良い季節になってきたが、今日は特別に佳き日。
私は最近BSの歌番組をよく視聴している。
低音の魅力で人々を魅了したフランク永井の特集を見た。
子供の頃彼の歌う『有楽町で逢いましょう』はよくラジオから流れてきた。
フランクの代表曲はこうした都会調の歌だと思っていたが、戦前のヒット曲をアレンジして歌った『君恋し』がやはり代表曲ではないかと思う。というのも原曲というか三村某の歌う「君恋し」と聞き比べるとフランクのアレンジがいかに素晴らしいかがわかったから。メロディーの基本は同じだが歌の雰囲気が全然違う。
佐々紅華という人が1922年(大正11年)に作曲し、作詞は時雨音羽。昭和4年生まれのフランクは子供の頃この歌を聞いていたと思われる。時代はまだ本格的に戦争には向かっていないが、切ない恋の歌のなかにやるせない頽廃の匂いがする。

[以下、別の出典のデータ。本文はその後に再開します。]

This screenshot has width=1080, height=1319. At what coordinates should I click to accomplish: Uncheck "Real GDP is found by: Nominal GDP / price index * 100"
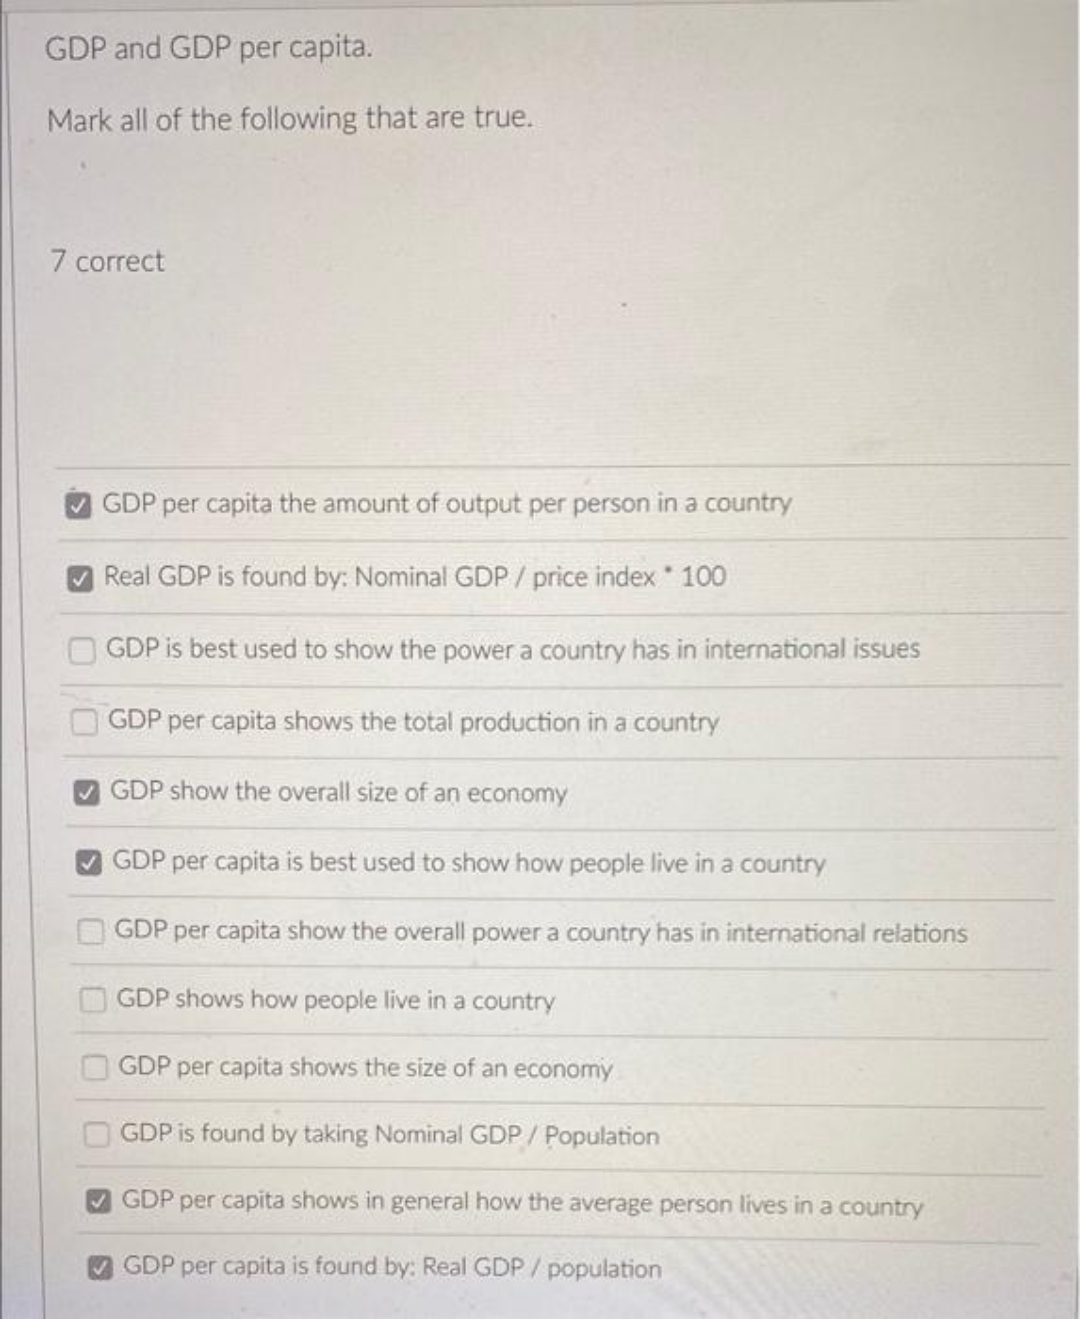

愛し合う男女がやがて離れ離れに別れて、そして二度と会えない運命に沈む予感がこの歌の歌詞にはある。
<宵闇迫れば悩みははてなし、乱るる心に映るは誰が影。君恋し唇褪せねど・・・>と続く。
ついでに言うなら『夜のプラットホーム』というやはり戦争に向かう時代の男女の別れの歌がある。歌の結びは<君いつ帰る>と歌う。永遠の別れの予感だ。
もう一つついでに戦後大ヒットしたラジオドラマ『君の名は』の挿入歌を歌った織井茂子という歌手がいたが、この人の歌唱も心惹かれる。